*Task*
Recast the records below as a numbered list with one line per item, skipping blank lines and leaving out the pictures.

*Recorded information*
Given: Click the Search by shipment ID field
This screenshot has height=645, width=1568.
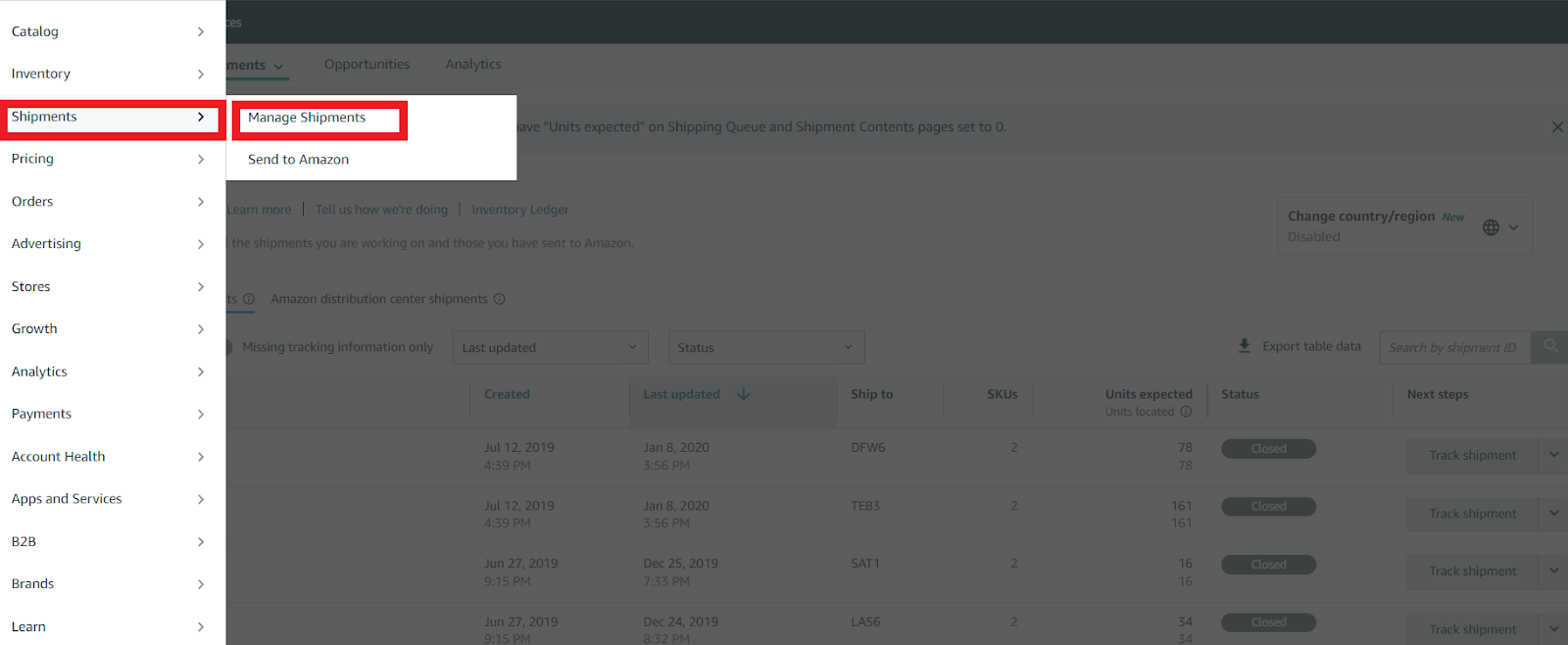Looking at the screenshot, I should [x=1452, y=347].
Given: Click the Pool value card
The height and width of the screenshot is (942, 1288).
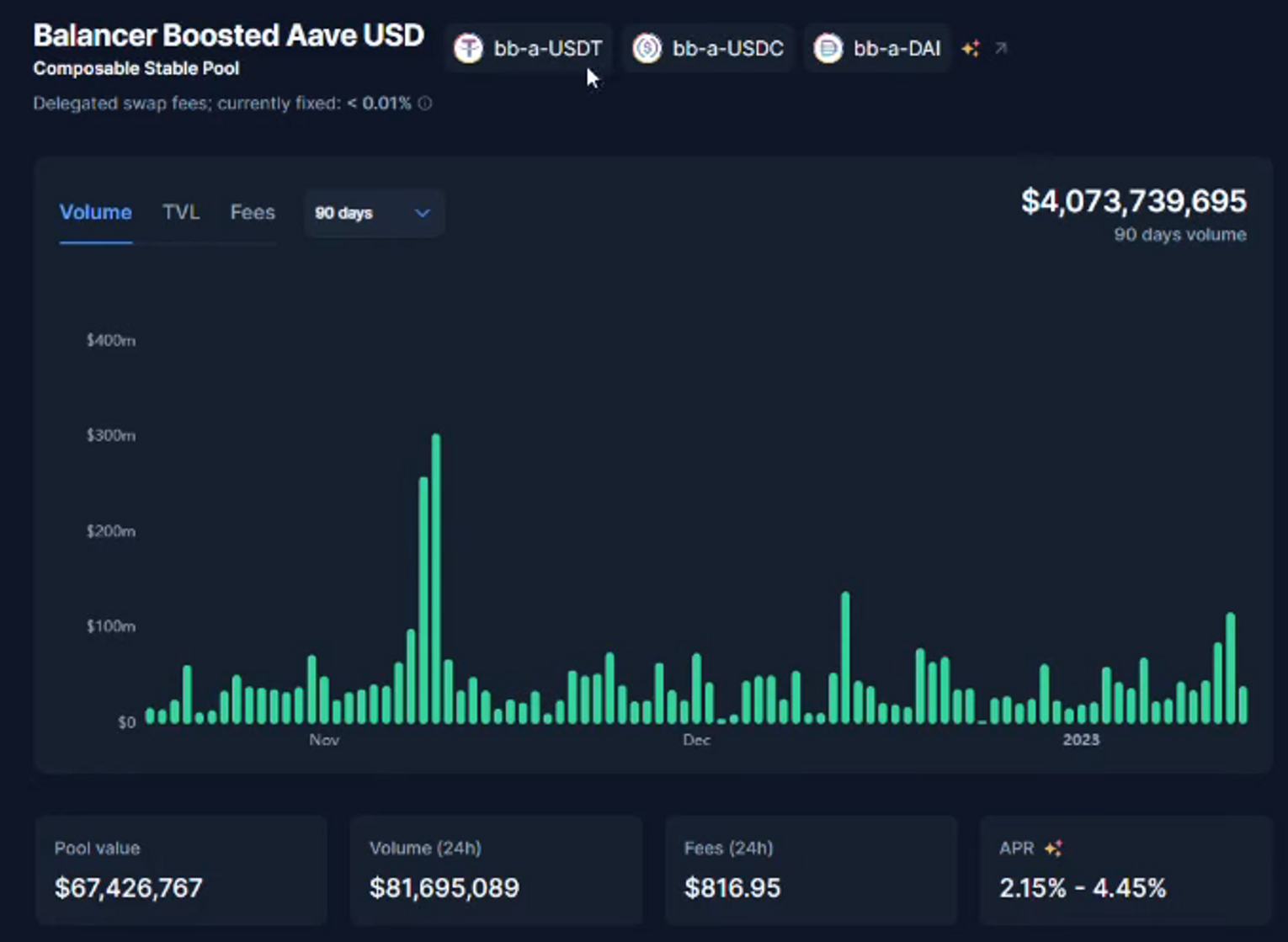Looking at the screenshot, I should tap(181, 870).

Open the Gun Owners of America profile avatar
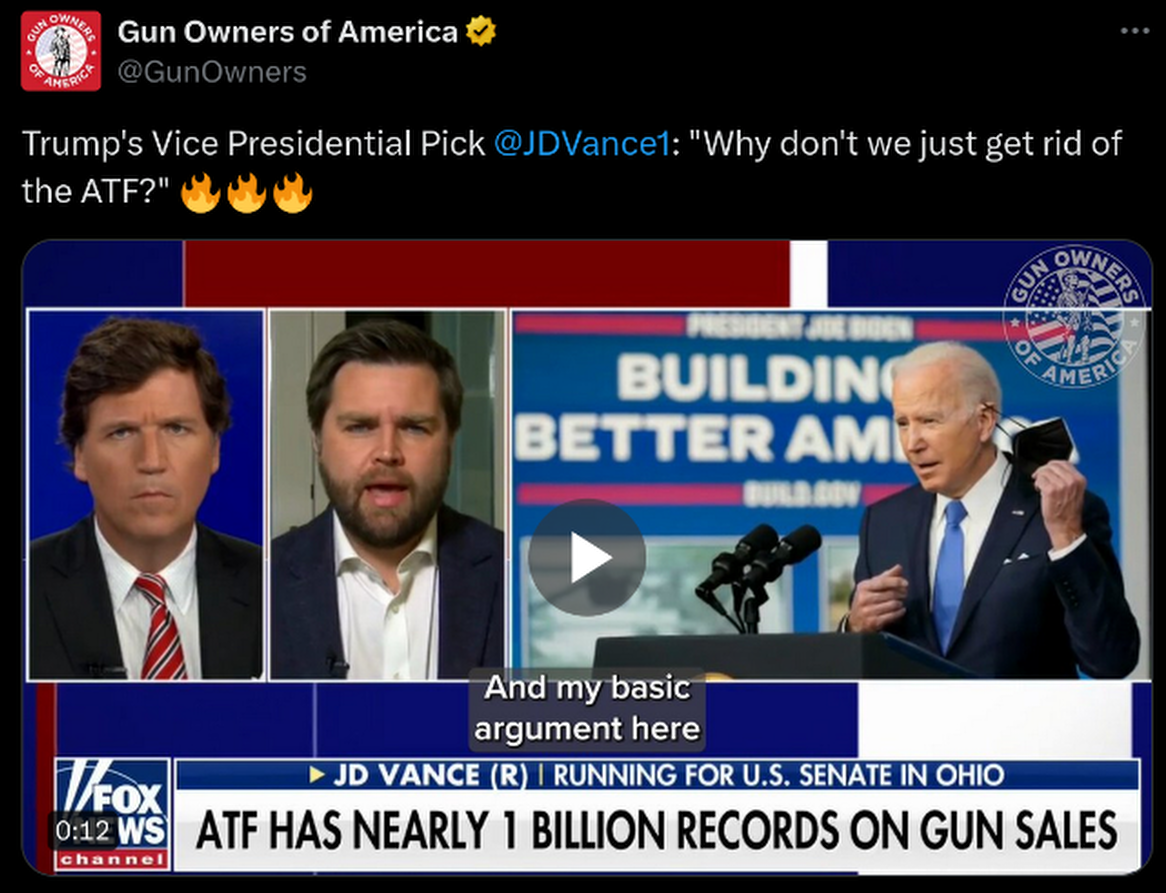[61, 51]
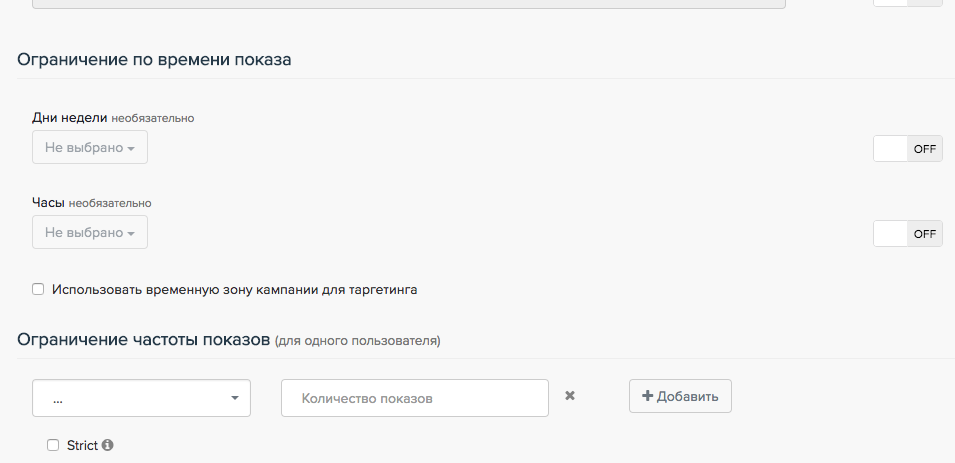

*Task result*
1. Given: Click the Search by shipment ID field
2. This screenshot has height=645, width=1568.
3. Looking at the screenshot, I should [x=1452, y=347].
4. Given: Click the Pool value card
5. The height and width of the screenshot is (942, 1288).
6. Looking at the screenshot, I should tap(181, 870).
7. Open the Gun Owners of America profile avatar
8. [61, 51]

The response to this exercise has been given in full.